◆ **Recorded information**
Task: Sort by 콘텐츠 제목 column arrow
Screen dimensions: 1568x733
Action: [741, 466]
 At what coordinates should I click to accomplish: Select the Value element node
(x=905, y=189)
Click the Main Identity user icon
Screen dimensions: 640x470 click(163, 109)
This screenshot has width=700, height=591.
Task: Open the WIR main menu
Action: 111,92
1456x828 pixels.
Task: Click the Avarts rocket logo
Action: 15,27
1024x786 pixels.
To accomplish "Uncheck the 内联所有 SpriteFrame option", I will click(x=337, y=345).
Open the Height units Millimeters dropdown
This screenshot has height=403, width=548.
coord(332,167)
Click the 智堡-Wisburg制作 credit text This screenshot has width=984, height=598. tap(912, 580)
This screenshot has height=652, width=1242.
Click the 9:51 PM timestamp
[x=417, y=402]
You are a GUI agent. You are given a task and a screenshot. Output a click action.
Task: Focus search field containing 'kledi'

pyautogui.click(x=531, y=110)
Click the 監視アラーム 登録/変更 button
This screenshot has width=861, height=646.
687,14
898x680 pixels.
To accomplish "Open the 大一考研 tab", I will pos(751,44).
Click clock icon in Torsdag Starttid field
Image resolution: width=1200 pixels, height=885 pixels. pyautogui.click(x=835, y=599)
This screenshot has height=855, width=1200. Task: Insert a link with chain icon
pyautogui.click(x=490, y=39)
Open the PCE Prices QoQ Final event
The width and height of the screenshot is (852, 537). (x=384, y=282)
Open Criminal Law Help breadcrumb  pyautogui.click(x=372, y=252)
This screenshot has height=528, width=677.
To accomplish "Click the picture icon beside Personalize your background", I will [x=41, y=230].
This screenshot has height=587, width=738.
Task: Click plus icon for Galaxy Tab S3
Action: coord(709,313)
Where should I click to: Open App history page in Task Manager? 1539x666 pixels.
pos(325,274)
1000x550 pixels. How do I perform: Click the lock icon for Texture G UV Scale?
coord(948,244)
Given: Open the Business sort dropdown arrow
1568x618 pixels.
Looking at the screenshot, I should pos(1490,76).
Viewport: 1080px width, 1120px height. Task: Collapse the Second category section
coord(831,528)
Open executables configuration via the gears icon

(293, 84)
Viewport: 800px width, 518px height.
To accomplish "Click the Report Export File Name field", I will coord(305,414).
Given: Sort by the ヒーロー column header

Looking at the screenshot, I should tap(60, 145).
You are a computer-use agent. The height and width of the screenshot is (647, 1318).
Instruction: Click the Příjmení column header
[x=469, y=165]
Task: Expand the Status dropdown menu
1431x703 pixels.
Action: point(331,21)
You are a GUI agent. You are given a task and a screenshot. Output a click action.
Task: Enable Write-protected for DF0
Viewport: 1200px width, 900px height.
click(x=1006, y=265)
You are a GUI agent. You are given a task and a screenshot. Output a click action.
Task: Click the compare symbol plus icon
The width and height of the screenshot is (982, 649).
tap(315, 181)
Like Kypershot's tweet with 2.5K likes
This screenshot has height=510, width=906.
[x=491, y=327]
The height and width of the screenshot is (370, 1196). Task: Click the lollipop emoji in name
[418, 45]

◆ **How to complete this task**
Which lines should be output? Exactly those from the first line of the data through the line containing "1024x786 pixels.", inclusive.

◆ **Reply to the task**
Task: Sort by 콘텐츠 제목 column arrow
Screen dimensions: 1568x733
Action: [741, 466]
 At what coordinates should I click to accomplish: Select the Value element node
(x=905, y=189)
Click the Main Identity user icon
Screen dimensions: 640x470 click(163, 109)
This screenshot has width=700, height=591.
Task: Open the WIR main menu
Action: 111,92
1456x828 pixels.
Task: Click the Avarts rocket logo
Action: 15,27
1024x786 pixels.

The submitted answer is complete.